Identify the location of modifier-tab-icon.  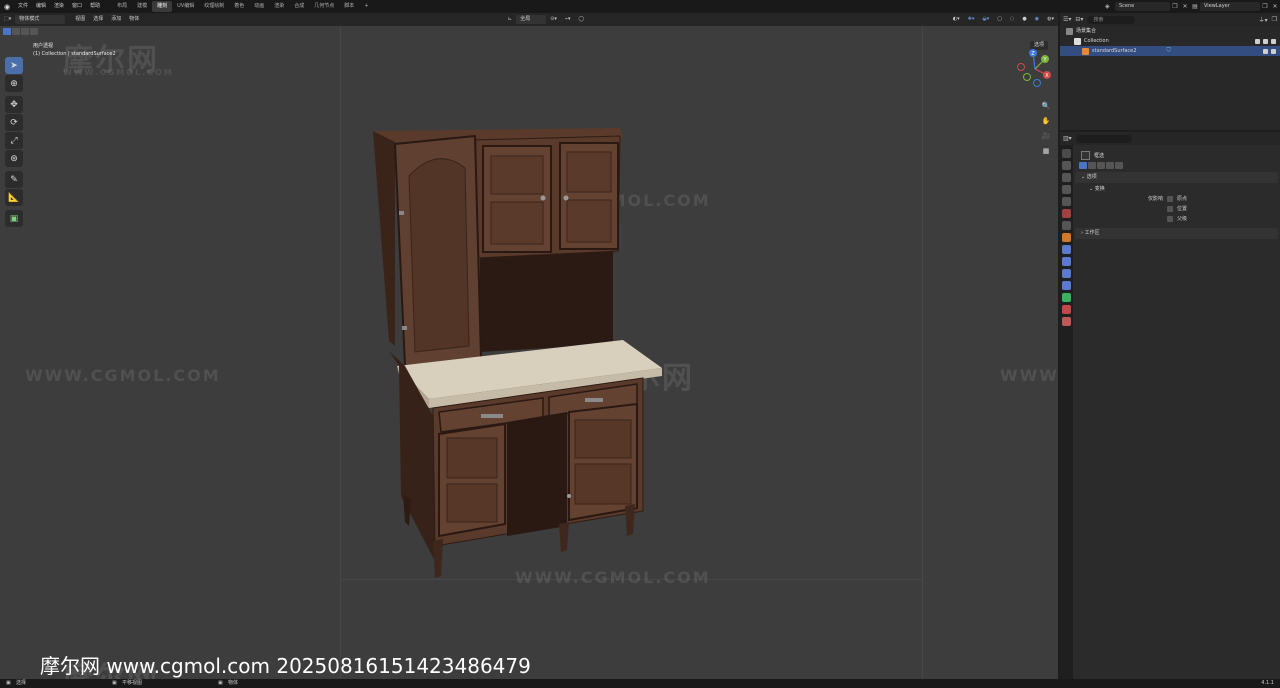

* * *

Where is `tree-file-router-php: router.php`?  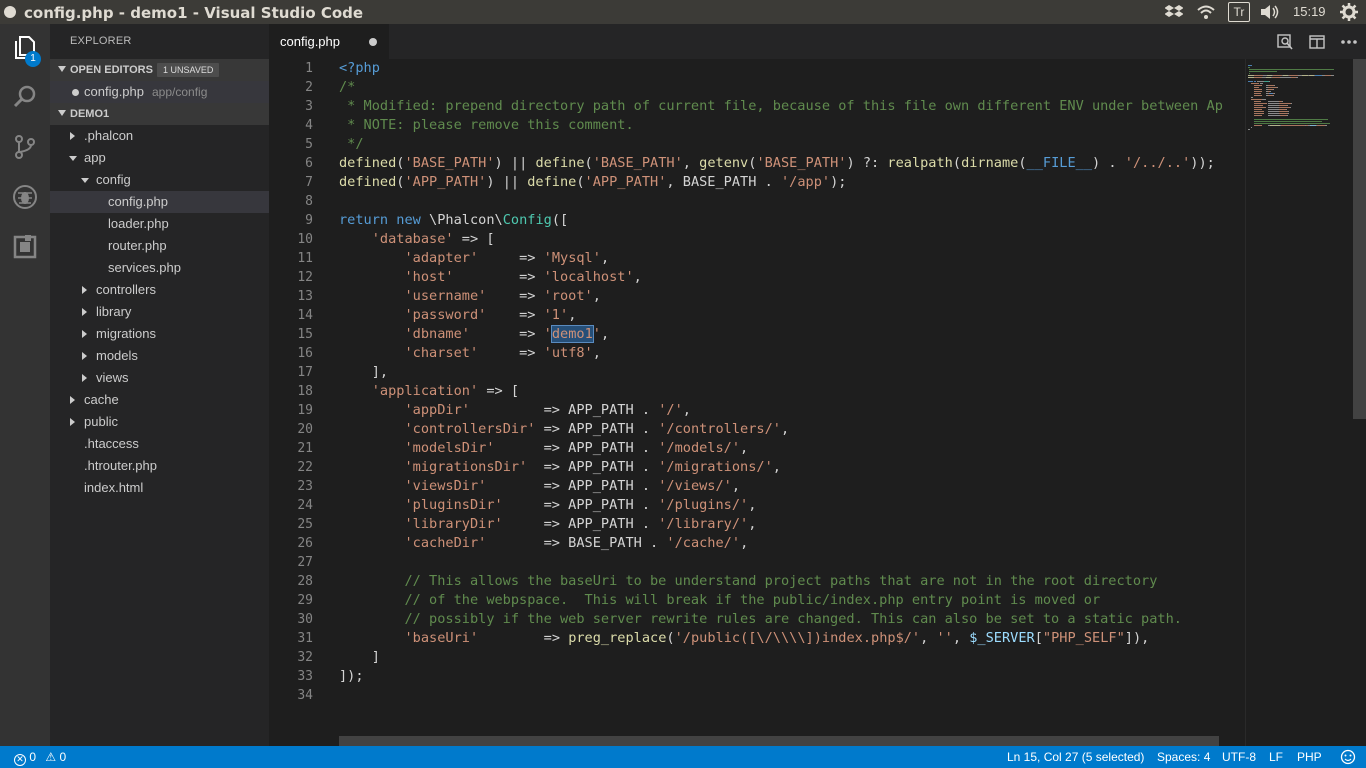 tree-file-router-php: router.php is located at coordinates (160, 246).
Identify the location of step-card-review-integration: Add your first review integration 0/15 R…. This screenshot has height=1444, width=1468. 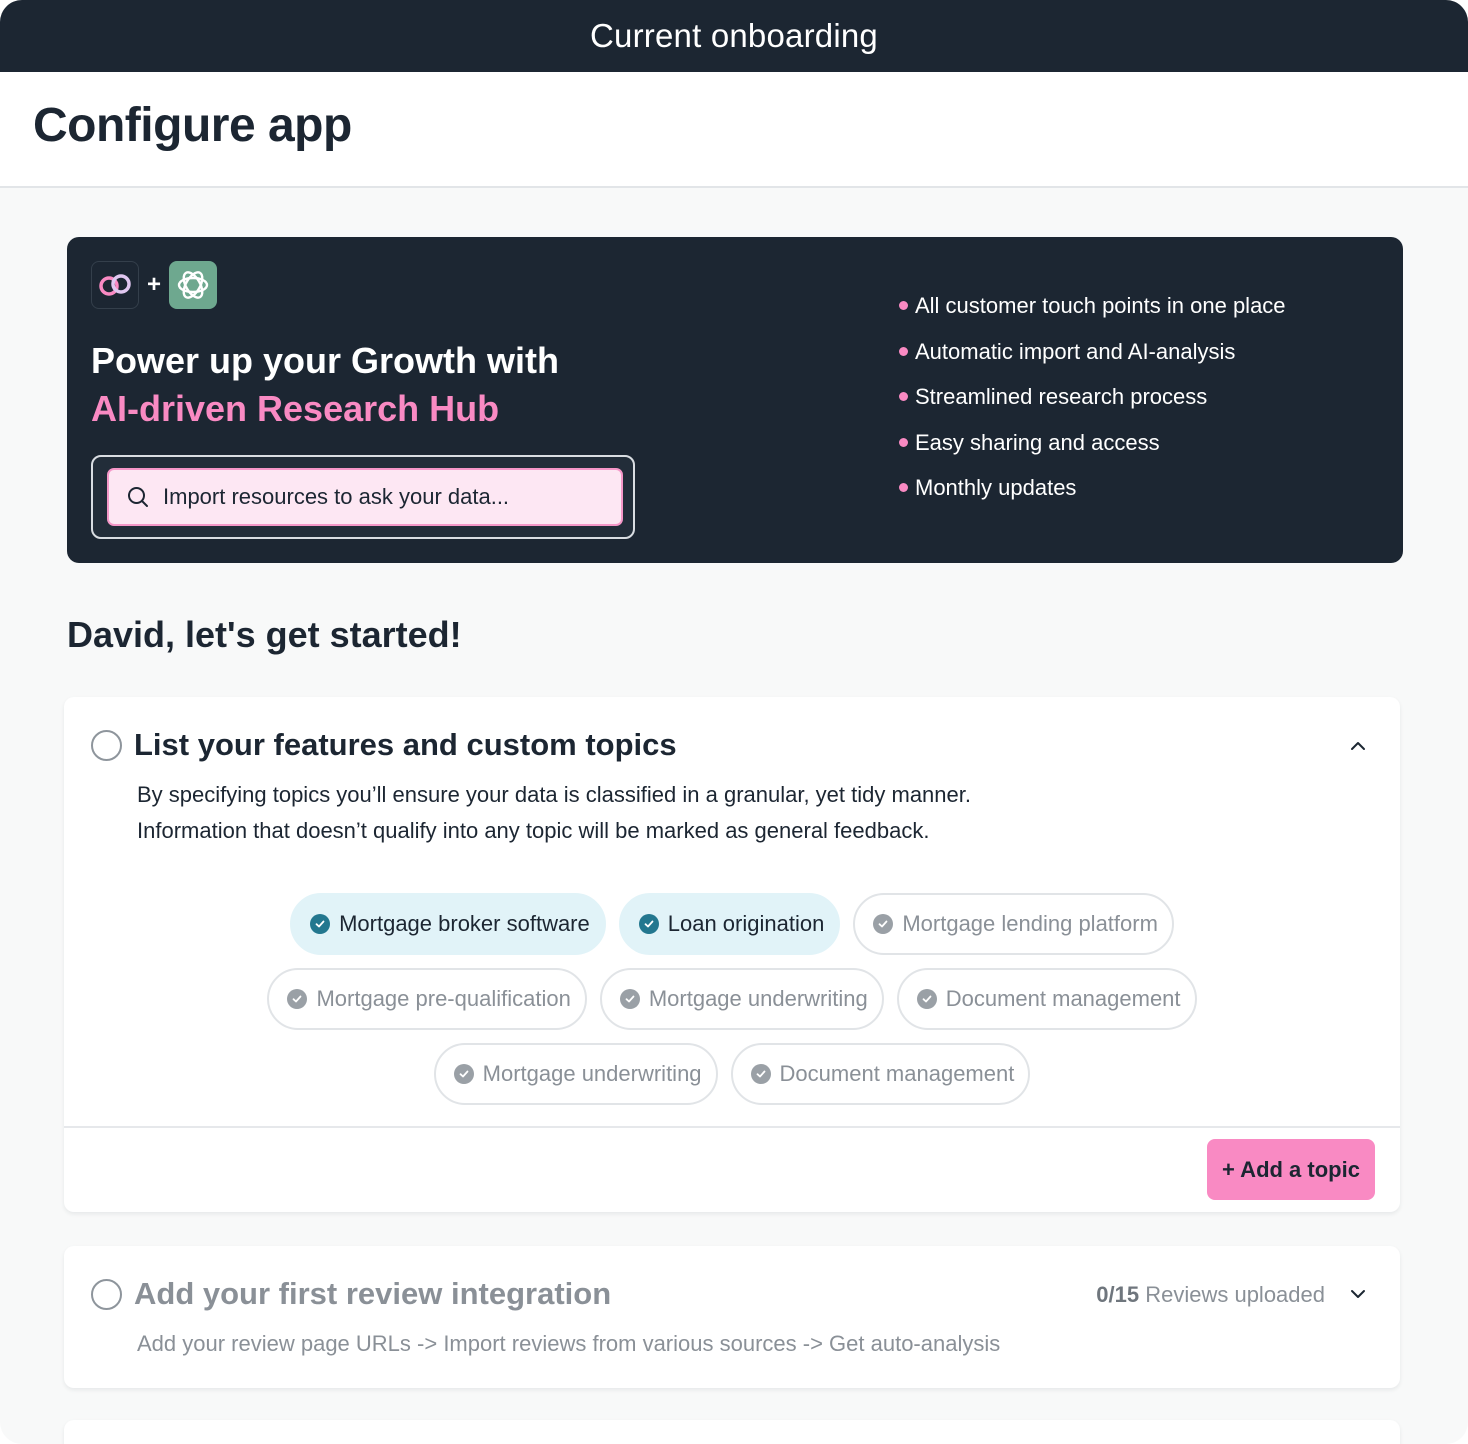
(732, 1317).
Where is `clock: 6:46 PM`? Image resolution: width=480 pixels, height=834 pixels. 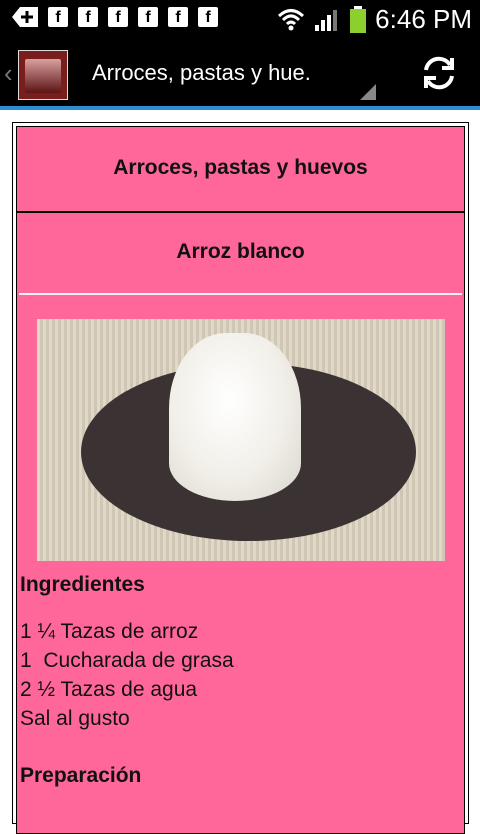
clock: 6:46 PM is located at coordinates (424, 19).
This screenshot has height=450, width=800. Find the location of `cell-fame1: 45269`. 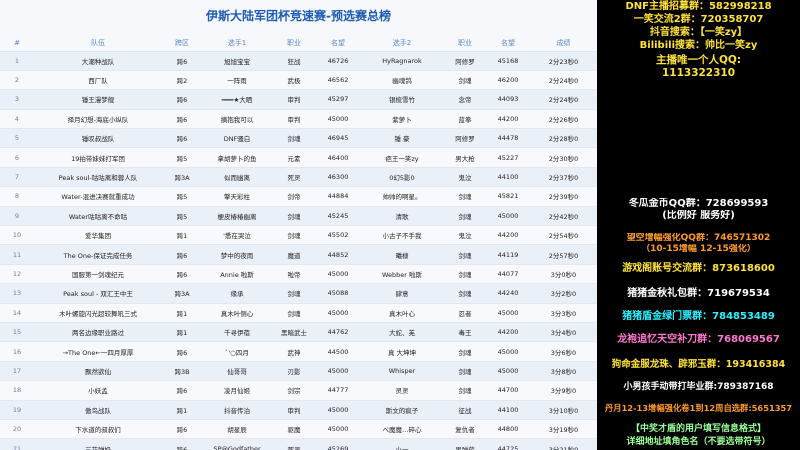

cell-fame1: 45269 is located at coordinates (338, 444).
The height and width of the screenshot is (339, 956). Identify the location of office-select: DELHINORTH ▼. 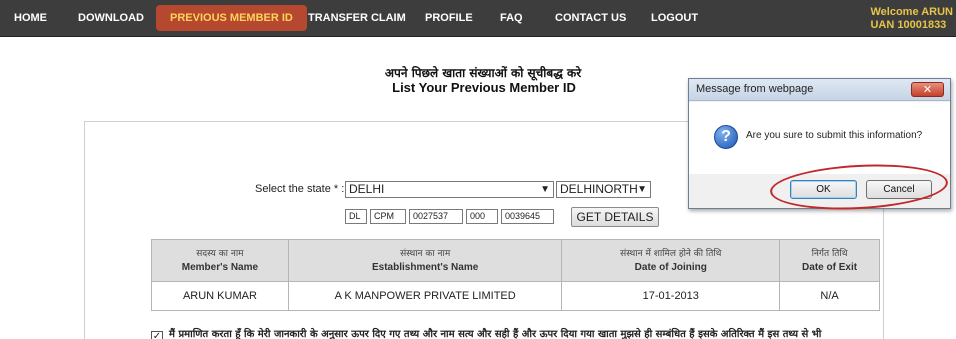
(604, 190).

* * *

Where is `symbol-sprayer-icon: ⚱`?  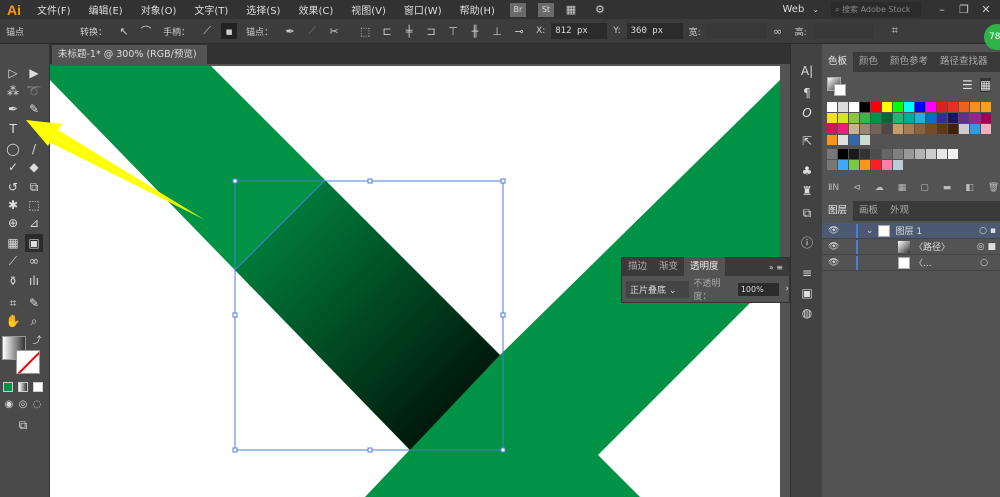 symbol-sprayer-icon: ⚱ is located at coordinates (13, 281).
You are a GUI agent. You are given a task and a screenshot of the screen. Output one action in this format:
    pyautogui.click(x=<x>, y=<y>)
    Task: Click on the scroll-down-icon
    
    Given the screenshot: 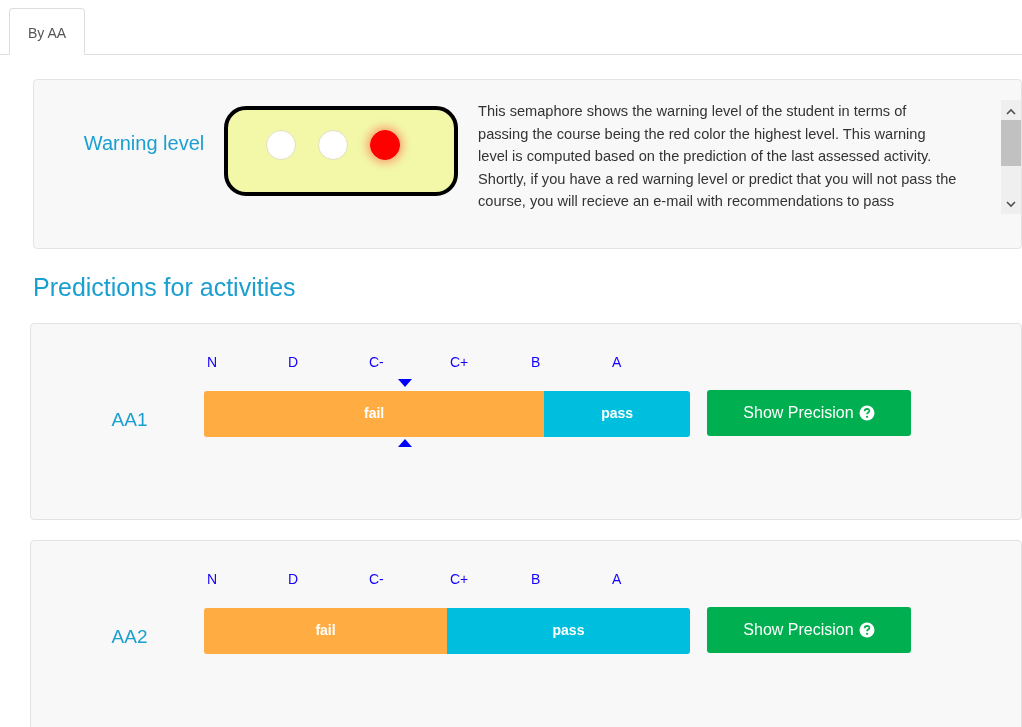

* * *

Work required: Can you edit the records starting with the line with "The height and" and going on through the line with "(604, 190).", replacing "Identify" with "Find" and keeping everything else unchanged? Give back only those lines, and leave the pictures out.

Exercise answer:
The height and width of the screenshot is (339, 956). Find the location of office-select: DELHINORTH ▼. 
(604, 190).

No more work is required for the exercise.